What are some of your clinical and/or research interests?

SP: My primary research interest is in psychotherapy process and outcome–the question of how therapy works. We know that psychotherapy works and we know that there are certain reasons why it works, but I'm interested in understanding the process more. There's a lot of literature on the efficacy of therapy generally, and on how psychodynamic therapy works in particular. I’m interested in more fully understanding the process of therapy over time, and patient and therapist factors that contribute to positive outcomes. These seem to be key areas of research moving forward.

With regard to my work, in graduate school I studied how psychotherapy techniques in psychodynamic psychotherapy related to symptom improvement in people with anxiety symptoms. We watched video sessions of psychotherapy with real patients, coded what the therapist did according to a rating system, and then correlated those ratings with symptom improvement between the beginning of treatment and the end of treatment.
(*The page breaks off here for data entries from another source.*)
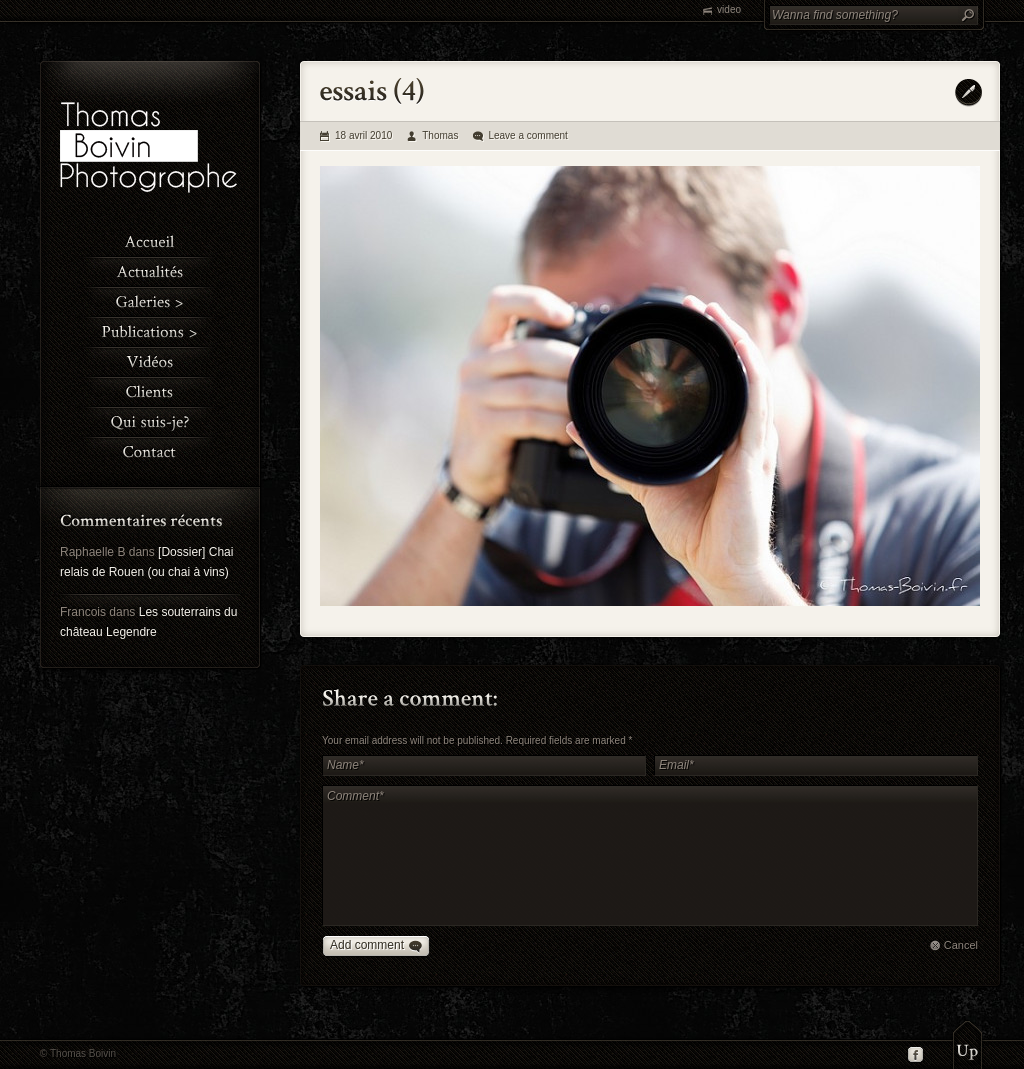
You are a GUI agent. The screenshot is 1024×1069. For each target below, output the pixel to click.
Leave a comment (528, 135)
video (729, 9)
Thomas (440, 135)
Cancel (961, 945)
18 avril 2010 (363, 135)
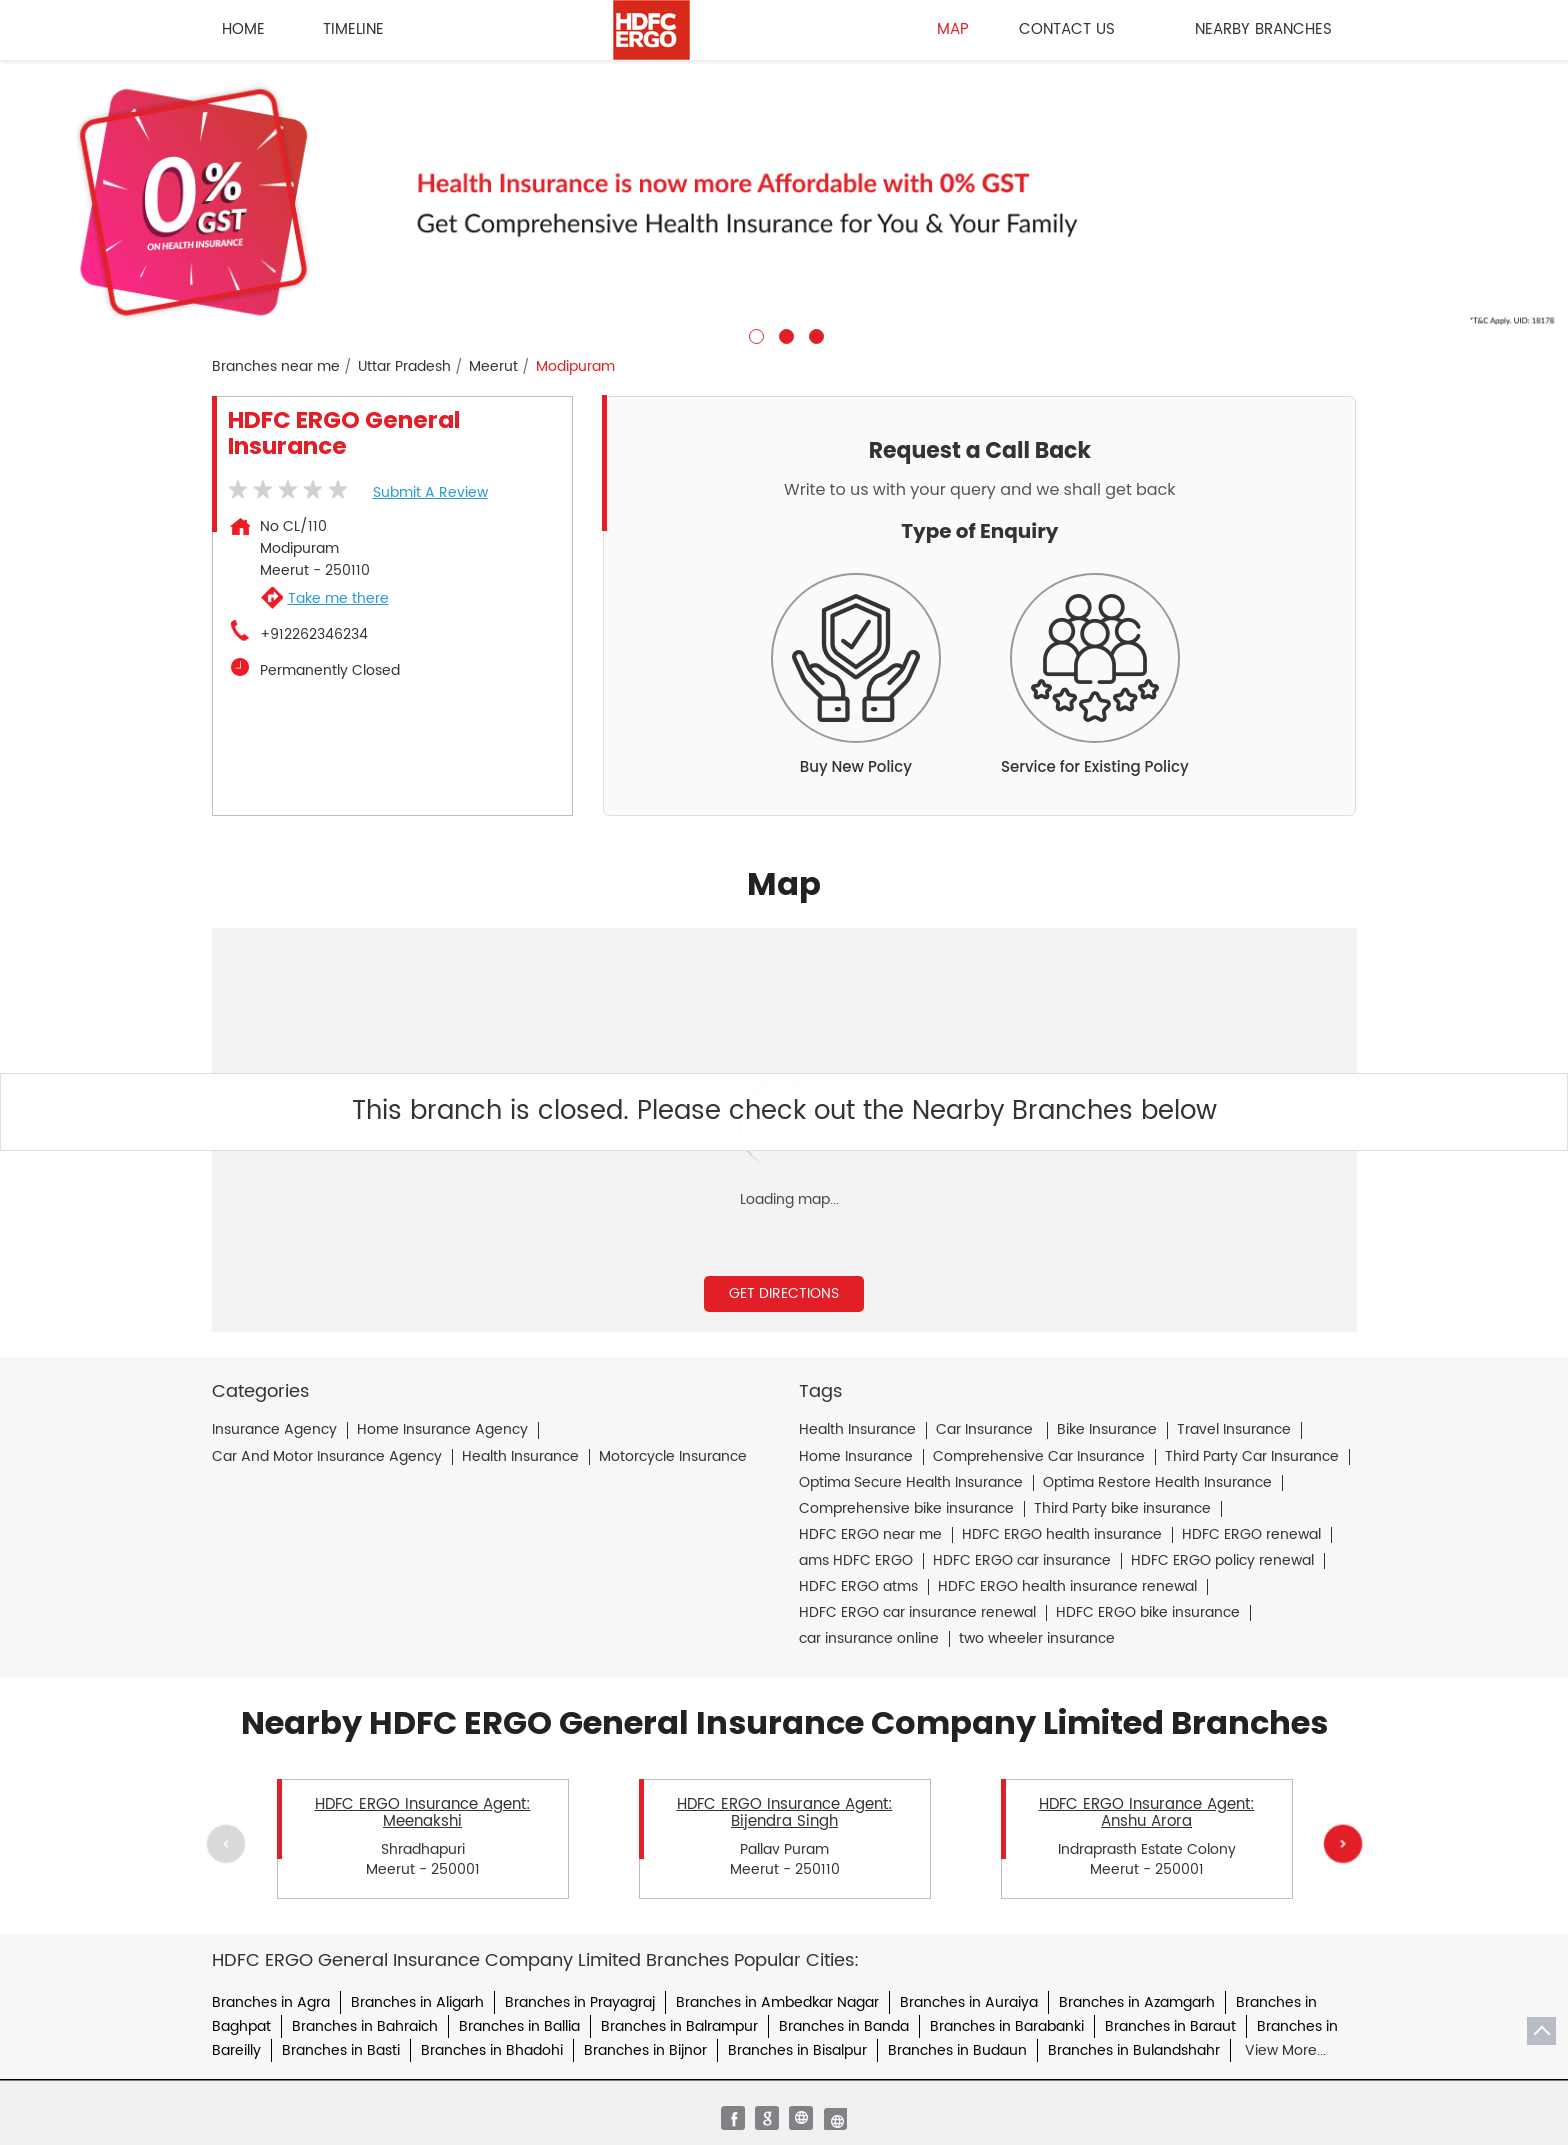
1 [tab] (754, 334)
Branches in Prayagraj (580, 2002)
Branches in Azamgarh (1137, 2002)
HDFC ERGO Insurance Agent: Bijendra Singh (785, 1813)
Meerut (493, 367)
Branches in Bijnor (645, 2050)
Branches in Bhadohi (492, 2050)
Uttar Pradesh (404, 367)
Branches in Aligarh (417, 2002)
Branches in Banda (844, 2026)
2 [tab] (784, 334)
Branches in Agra (271, 2002)
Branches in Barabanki (1007, 2026)
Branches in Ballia (519, 2026)
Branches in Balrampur (679, 2026)
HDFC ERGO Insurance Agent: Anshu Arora (1147, 1813)
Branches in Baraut (1170, 2026)
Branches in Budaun (957, 2050)
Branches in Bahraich (365, 2026)
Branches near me (276, 367)
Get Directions (784, 1293)
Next (1342, 1843)
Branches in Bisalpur (797, 2050)
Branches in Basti (341, 2050)
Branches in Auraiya (969, 2002)
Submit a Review (430, 492)
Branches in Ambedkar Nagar (777, 2002)
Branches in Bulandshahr (1134, 2050)
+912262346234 (314, 635)
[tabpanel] (784, 202)
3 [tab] (814, 334)
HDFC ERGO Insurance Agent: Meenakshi (423, 1813)
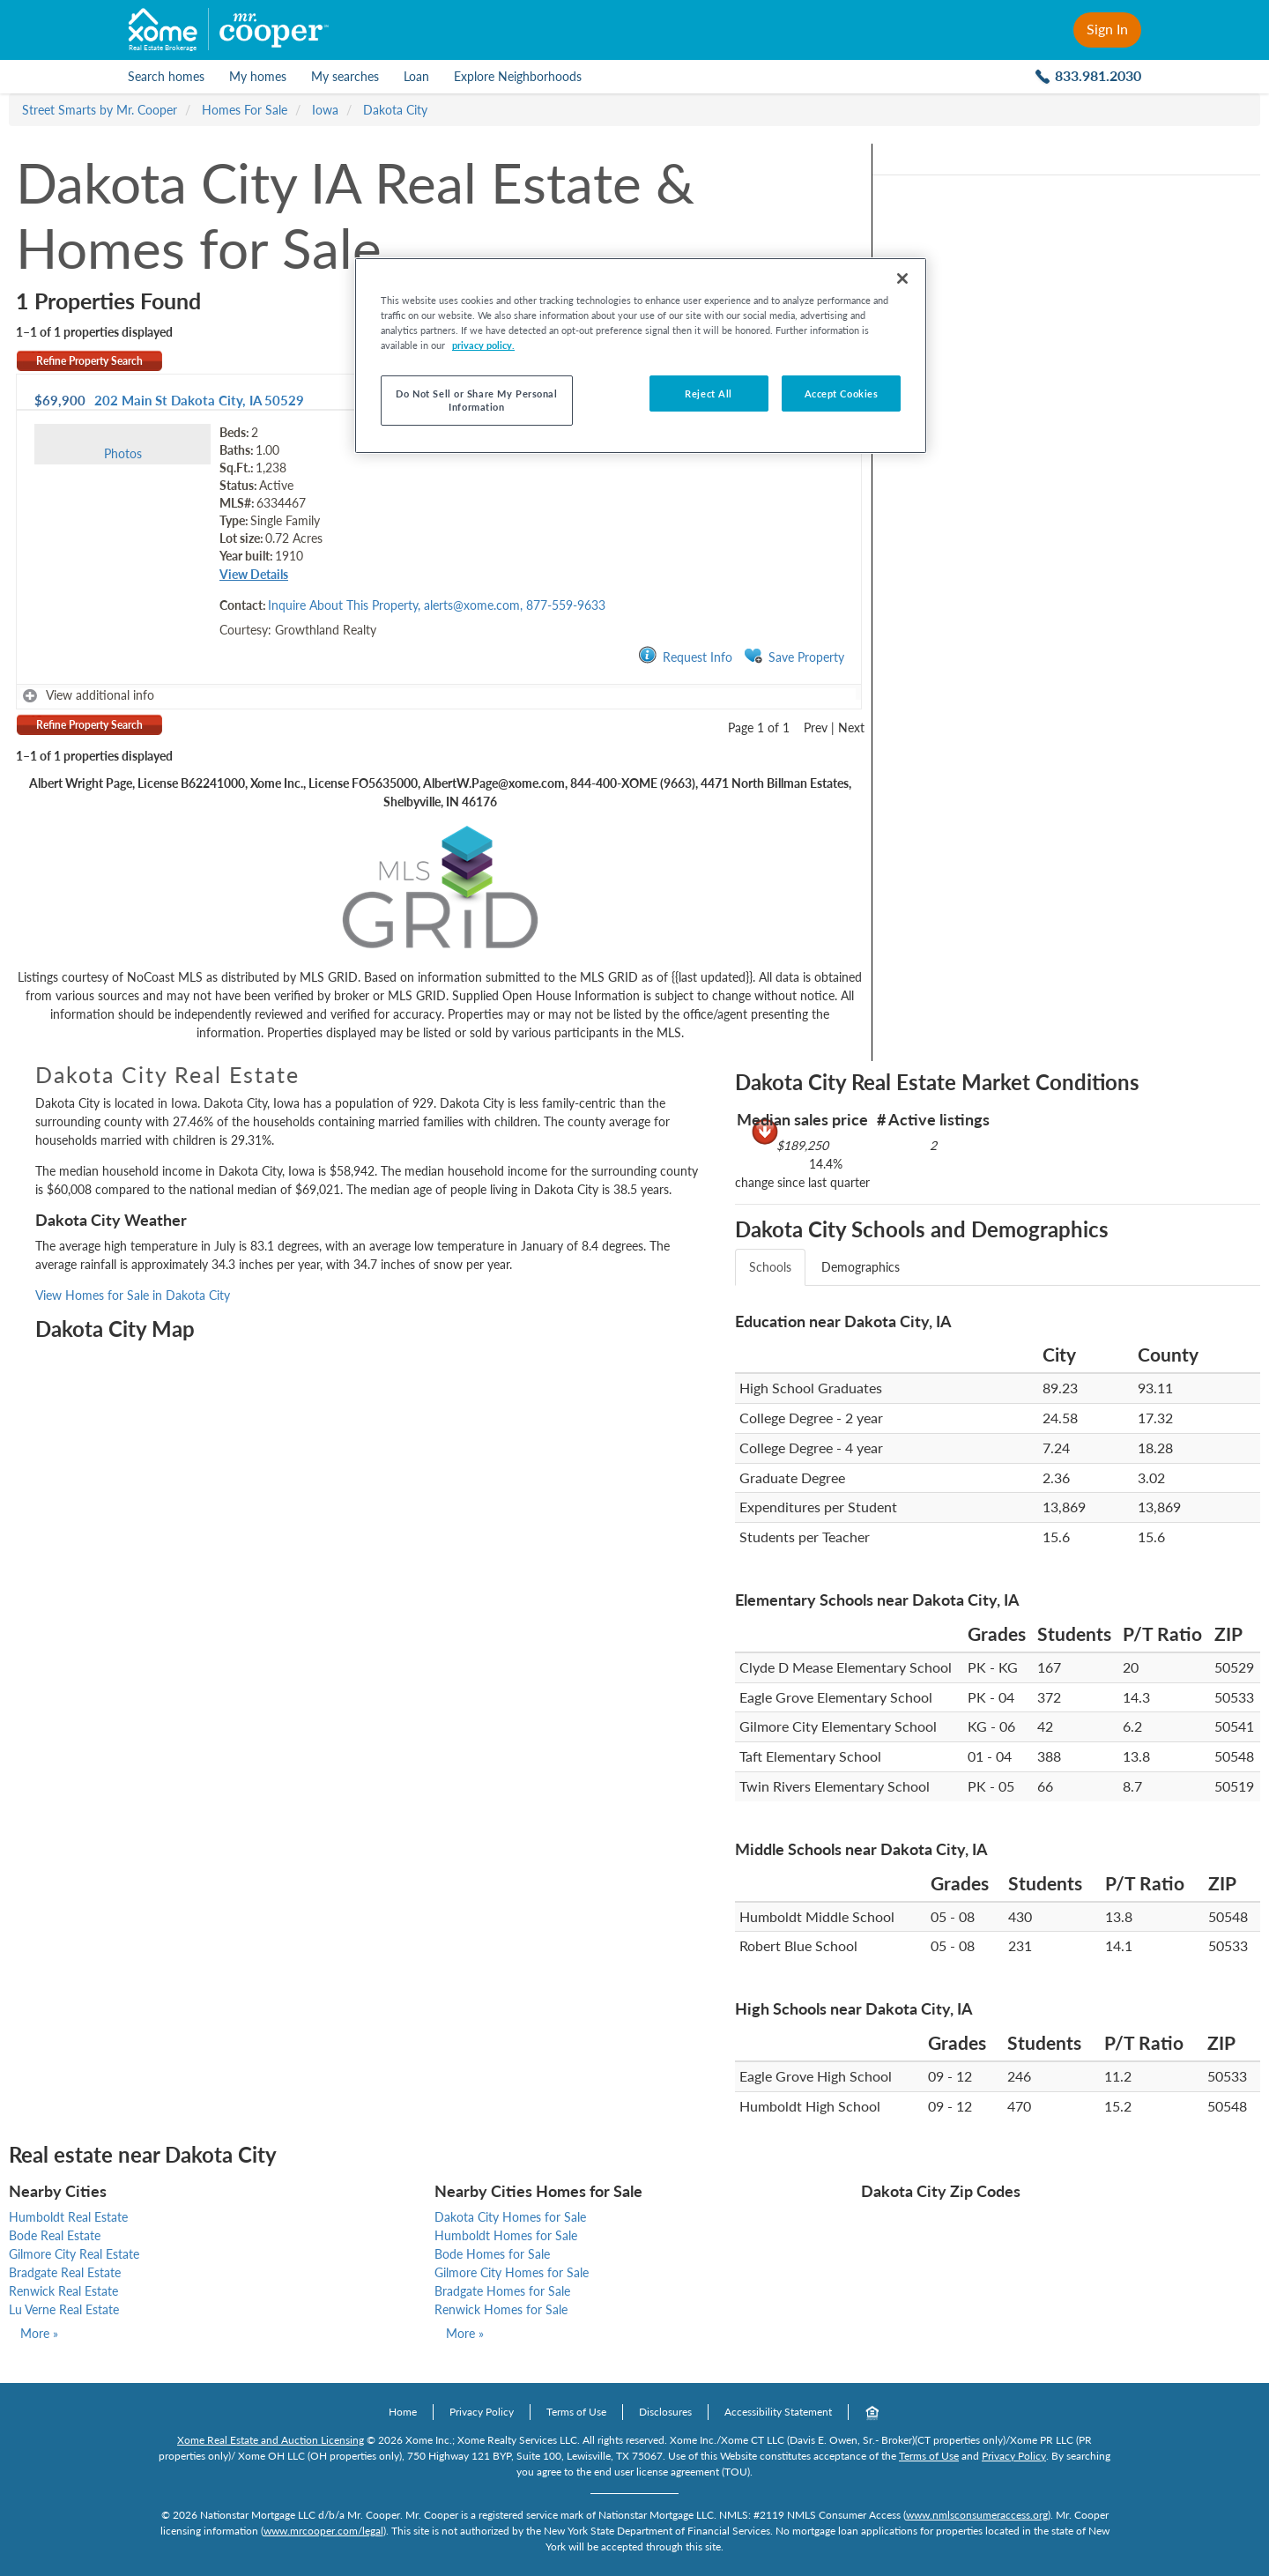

More recently I’ve become interested in understanding personality and, in particular, personality factors that can affect psychotherapy outcome.

What are you hoping to learn here during your Fellowship?

SP: I'm primarily interested in receiving advanced training in psychodynamic and psychoanalytic therapy. I'm also looking to understand how psychoanalytic thinking can apply to how we think about systems–learning how a hospital system like Riggs operates using psychoanalytic principles, because it's extremely rare. To have a whole organization and a whole system built around analytic principles is amazing and something that I'm really excited to understand and learn more about.

How has your experience at Riggs been so far?

SP: It's been really exciting; there’s been a learning curve in terms of understanding how the different parts of the hospital work, how they fit together, and what my role is within all of that. There’s also been a kind of a personal learning curve in terms of how I think of myself, both my professional role and who I am as a person–trying to balance how I can be myself here with my own perspective and contribute to the mission of the hospital in a way that’s hopefully helpful.